Noonan hails bond sale as 'recovery milestone'
on 05/07/2012 14:13:08
Minister Noonan said Ireland secured a better interest rate than expected on the auction of the short-term Government debt.
Demand was high as the National Treasury Management Agency (NTMA) made a return to the international debt markets, with bids almost three times the amount of bills issued.
Mr Noonan said the auction of the bonds, which will mature after three months, was competitive and a good result.
"This morning's successful auction of three months Treasury bills by the NTMA was a very important milestone on Ireland's continuing path to recovery," he said.

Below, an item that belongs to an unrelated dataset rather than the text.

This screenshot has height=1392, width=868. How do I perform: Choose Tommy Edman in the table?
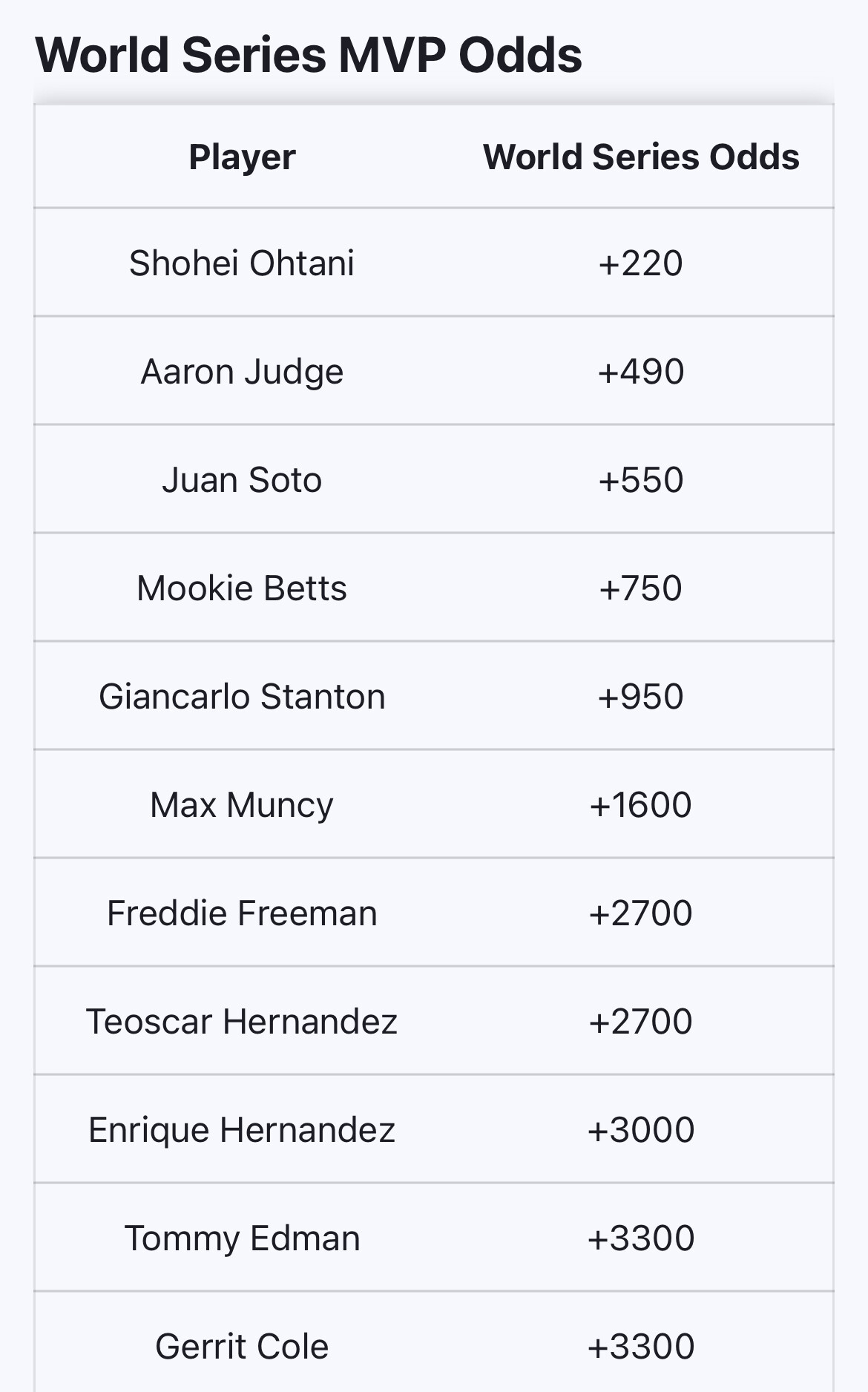242,1238
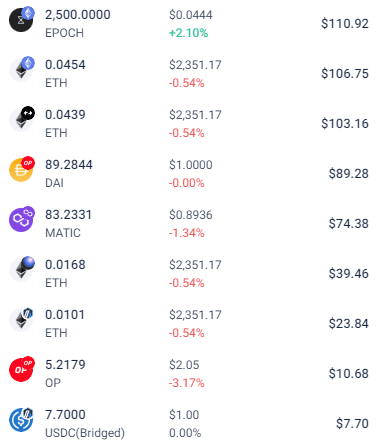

The agency sold off its target amount of Treasury bills, securing a 1.8% yield - interest rate on the debt - a better deal than its estimated 2%.
"This was first time that the NTMA has raised money in the markets since September 2010 and highlights the significant progress that the Government has made in restoring Ireland's reputation," said Mr Noonan.

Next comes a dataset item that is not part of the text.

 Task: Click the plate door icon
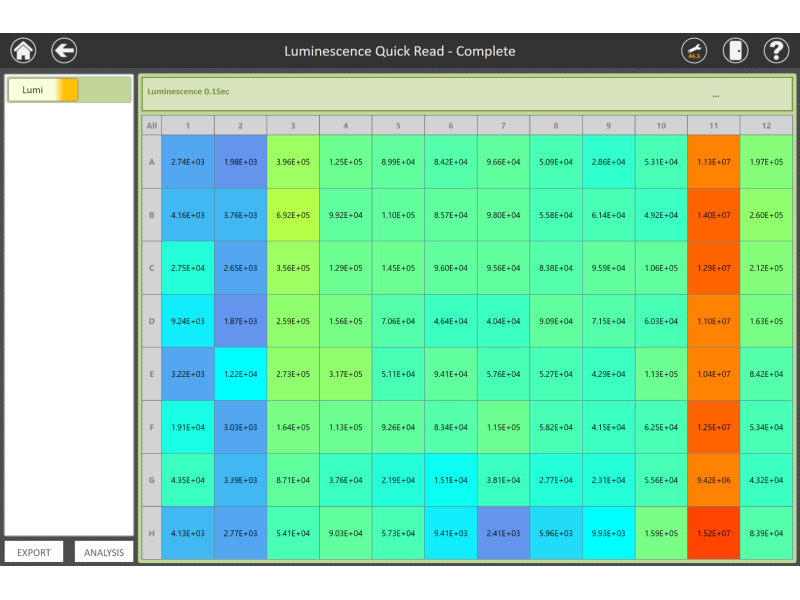tap(735, 50)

The Minister maintained the auction was an important first step in Ireland's overall plan to make a full return to the capital markets next year and to work towards reducing its deficit.
"The markets have reacted positively to our strong programme implementation to date, to the decisive yes vote in the recent referendum on the stability treaty and the decision taken at last week's summit to break the negative links between the sovereign and the banks," he added.
The auction closed at 10.30am this morning with total bids received amounting to €1.415bn - 2.8 times the amount on offer.
The result, which will be seen as increased market sentiment towards the country, will be used to gauge Ireland's readiness to re-enter the sovereign debt market for trading.
But NTMA chief executive John Corrigan warned while the sale was encouraging, it is only the first step towards Ireland's ultimate goal.
"We are encouraged by the strong demand, the competitive interest rate and the presence of significant international interest in today's auction," said Mr Corrigan.
"However, we are conscious that this is only the first step towards our ultimate goal of full access to the capital markets."
As the sale was confirmed in the Dáil by Education Minister Ruairi Quinn, opposition TDs had a mixed reaction.
"The House may be interested to know that the NTMA sold bonds this morning at a 1.8% yield. That's less than the estimated 2%," said Mr Quinn, who was taking Leaders' Questions.
Opposition deputies accused the minister of using the news to deflect from questions put to him.
"You can't even accept good news. God love you," he replied.
"You can't even accept good news. You're really pathetic," he added.